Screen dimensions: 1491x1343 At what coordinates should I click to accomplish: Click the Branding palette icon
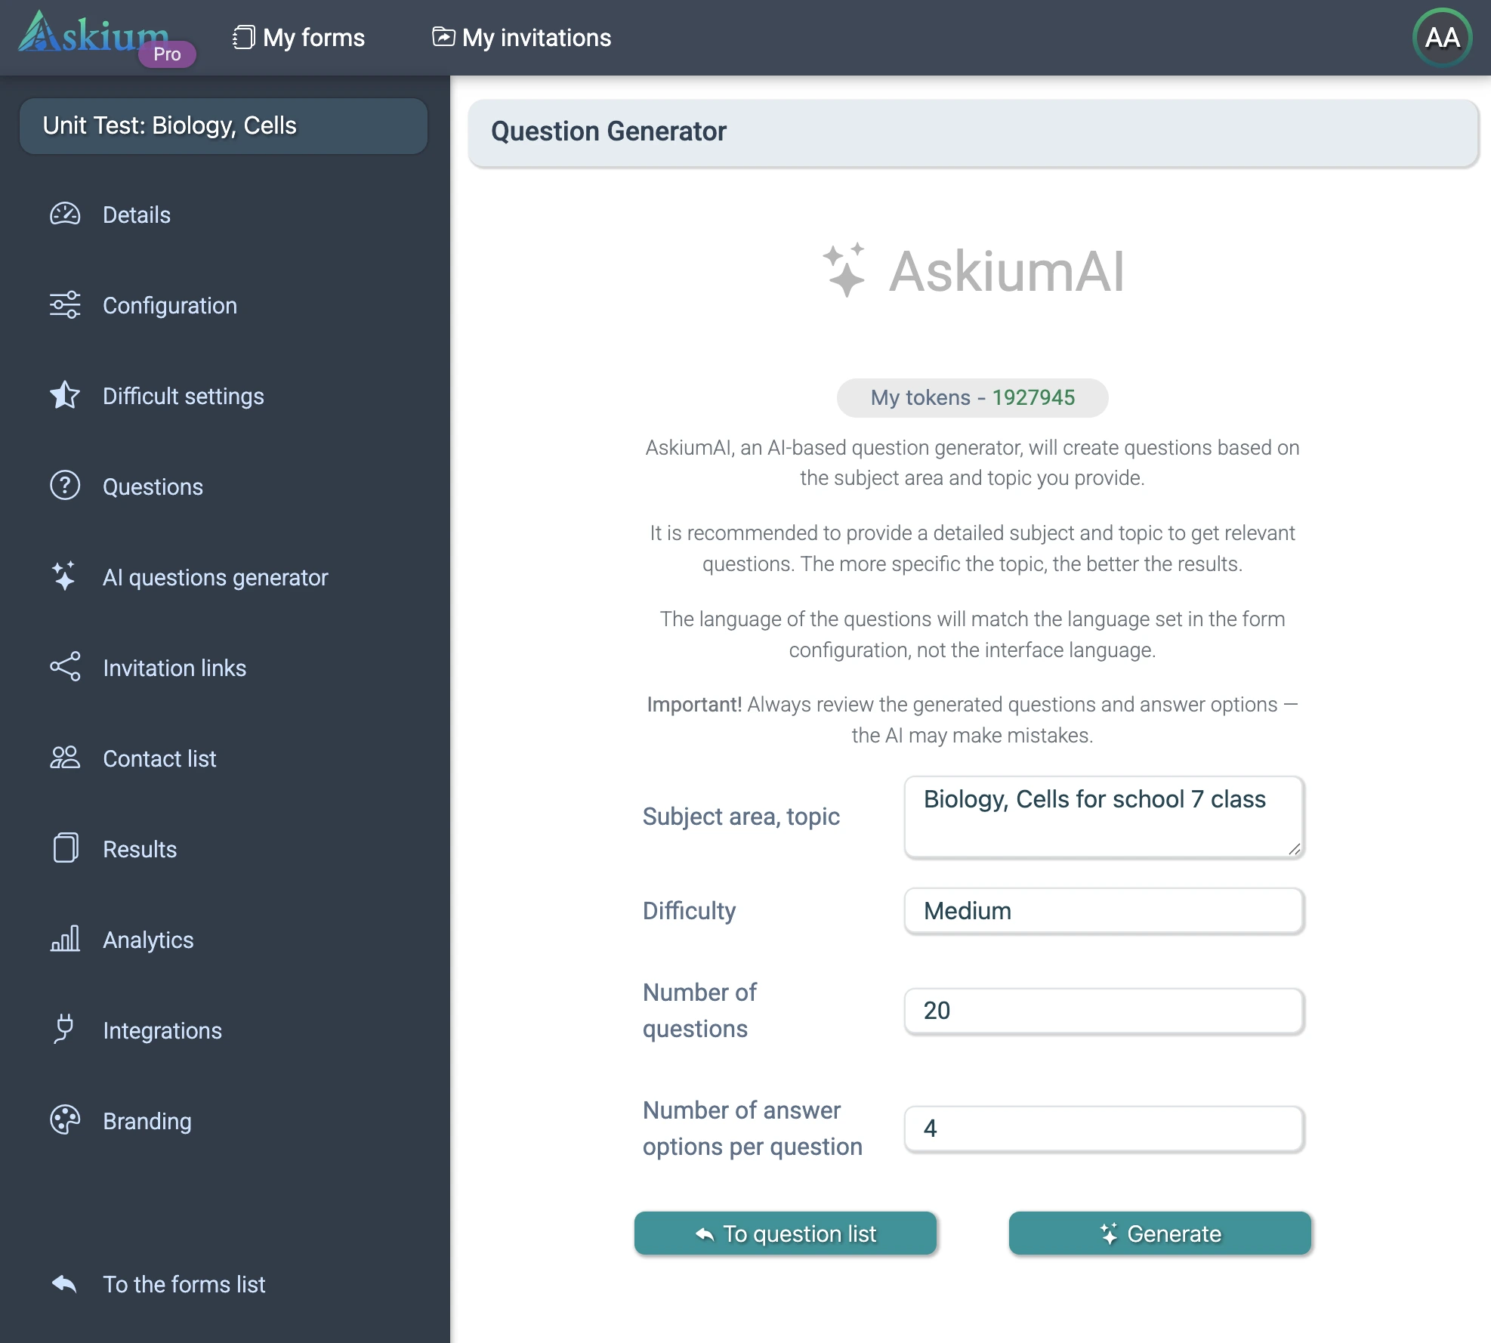coord(65,1120)
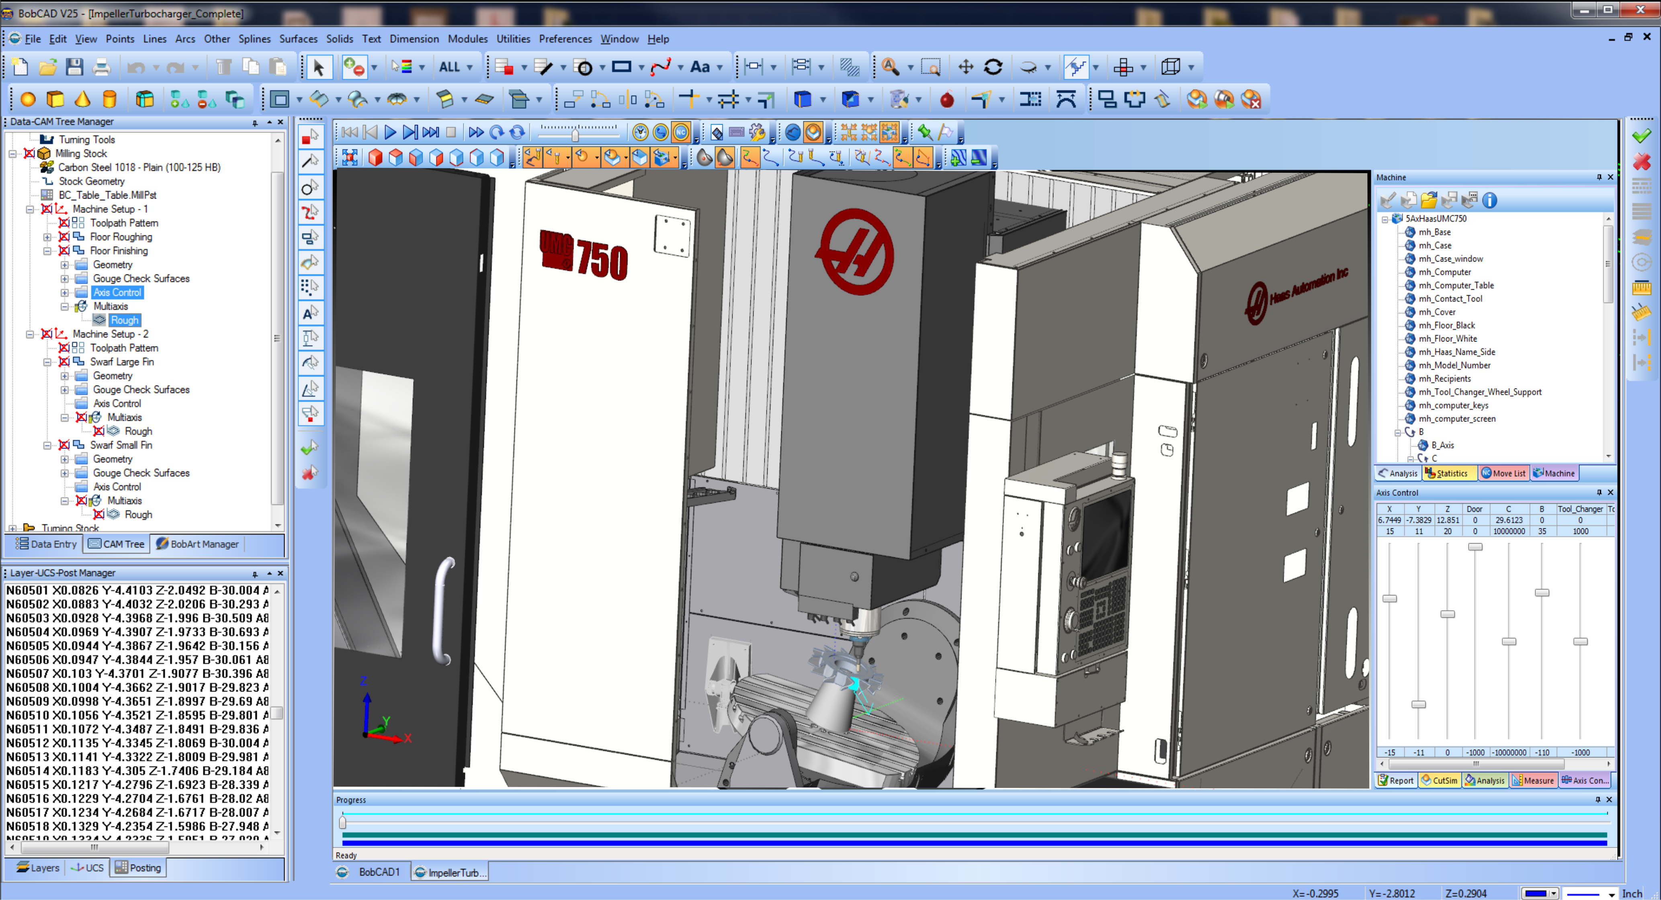Start simulation with the Play button
Viewport: 1661px width, 900px height.
coord(390,132)
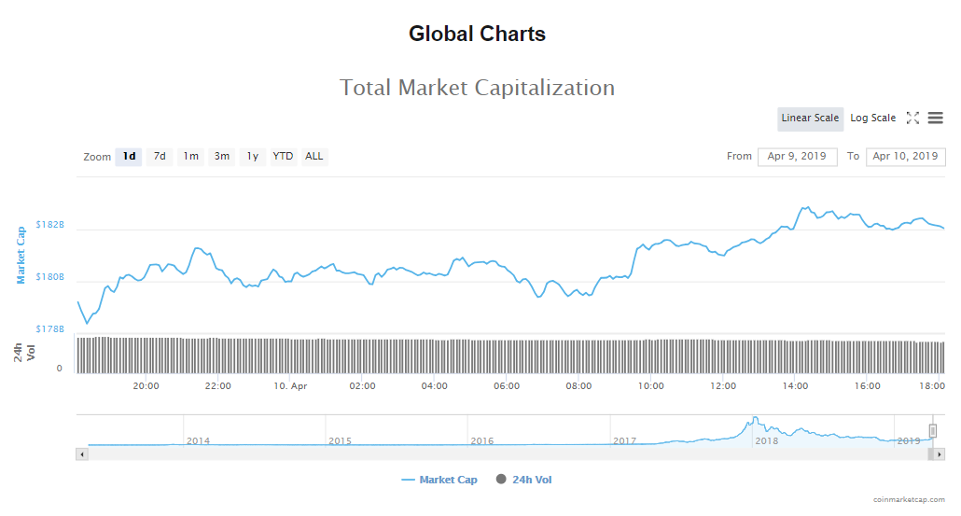This screenshot has width=961, height=516.
Task: Click the To date field
Action: click(905, 157)
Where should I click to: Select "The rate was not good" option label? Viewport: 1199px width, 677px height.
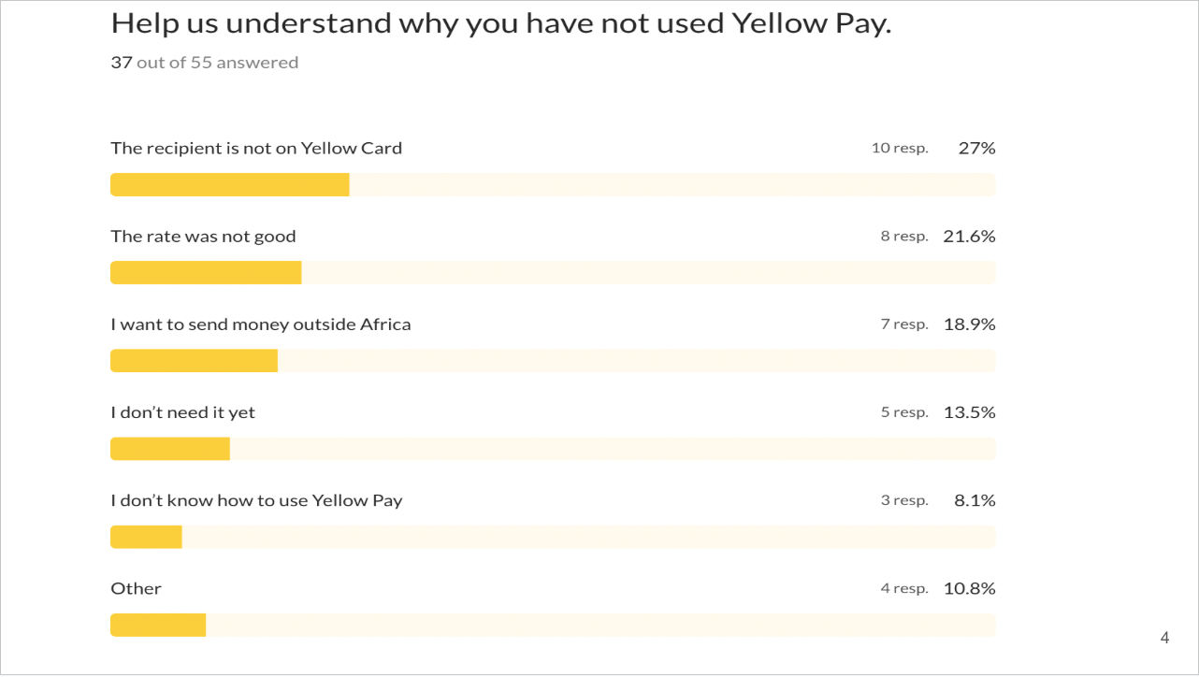click(x=203, y=237)
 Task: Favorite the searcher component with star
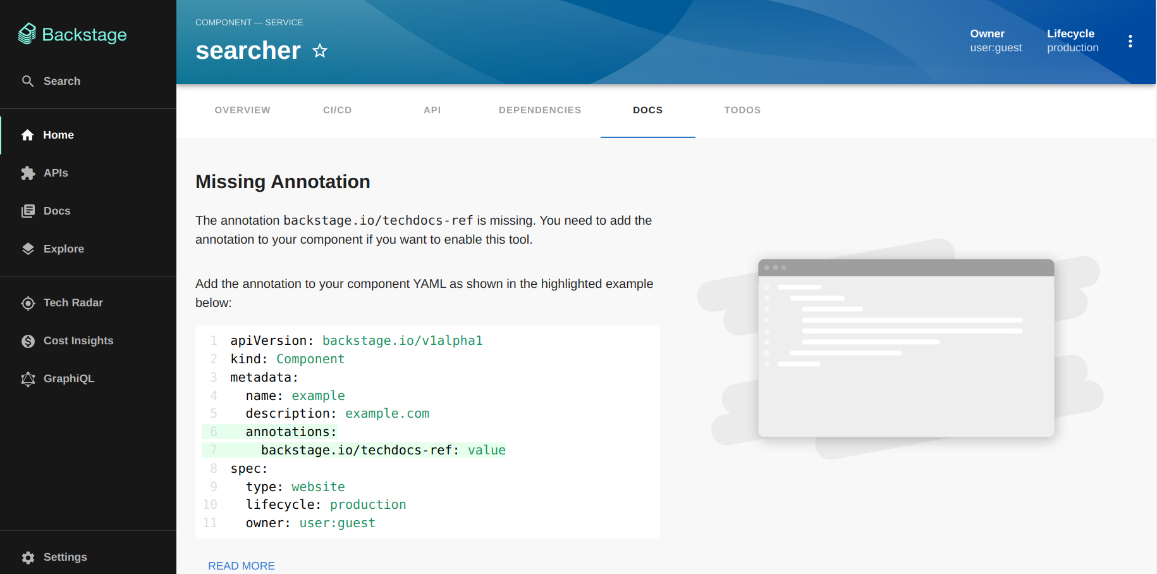(320, 51)
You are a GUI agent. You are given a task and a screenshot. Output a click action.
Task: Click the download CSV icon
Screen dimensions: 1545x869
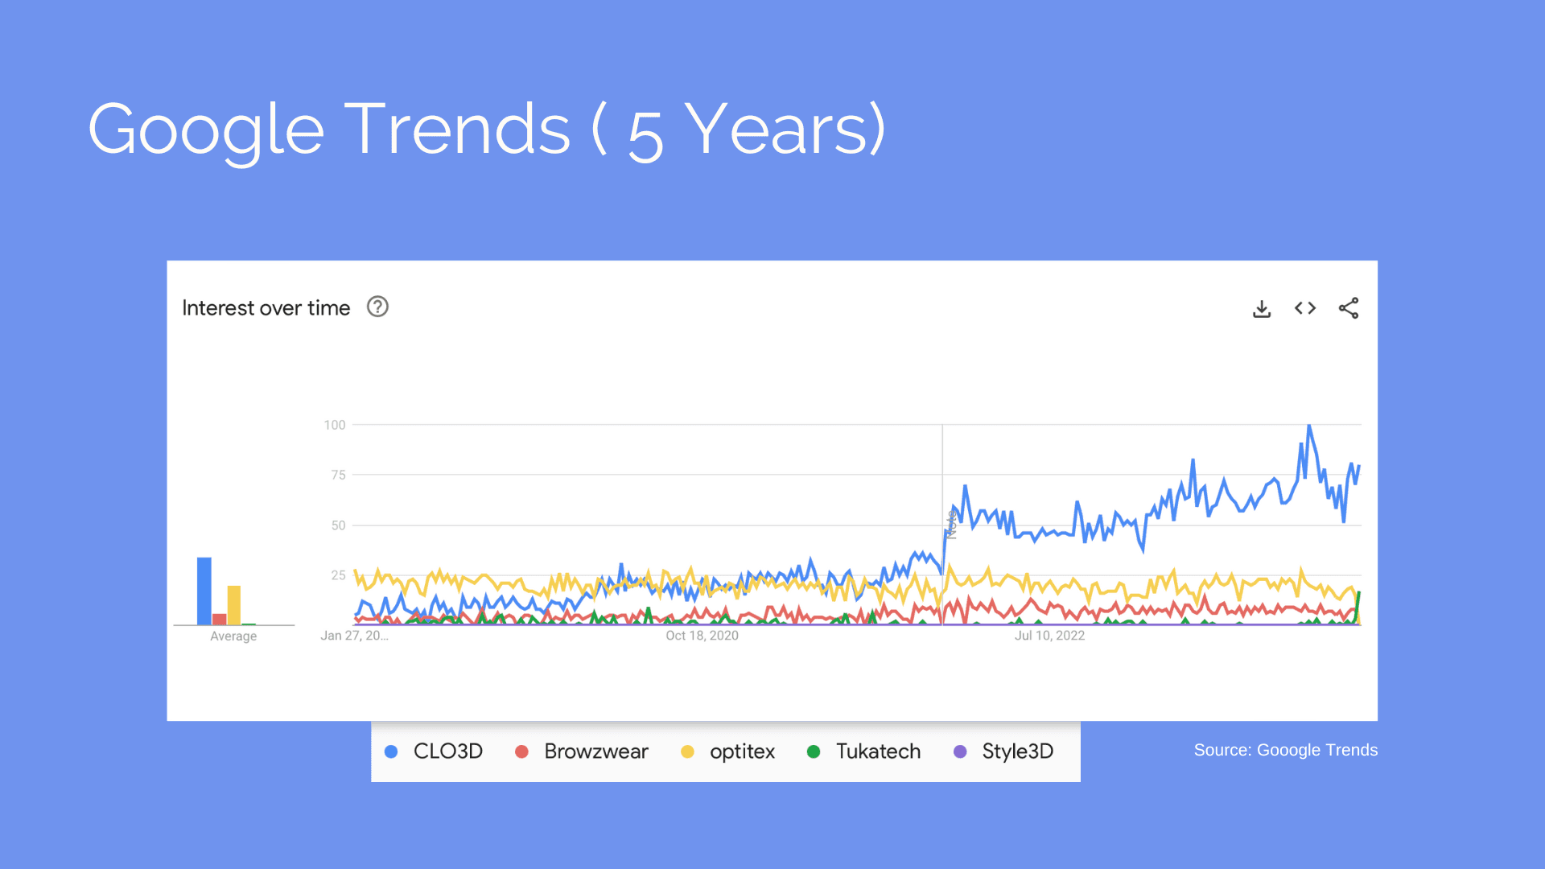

## Aim of the exercise
Begin at the line that contains "Task: Favorite the" and transcribe exactly, and only, each line through the final line of the data above, both included; the pictures do not go in.

## Reply to the exercise
 Task: Favorite the searcher component with star
(320, 51)
You are a GUI agent. You are given a task and a screenshot. Output a click action.
Task: Click the download CSV icon
Screen dimensions: 1545x869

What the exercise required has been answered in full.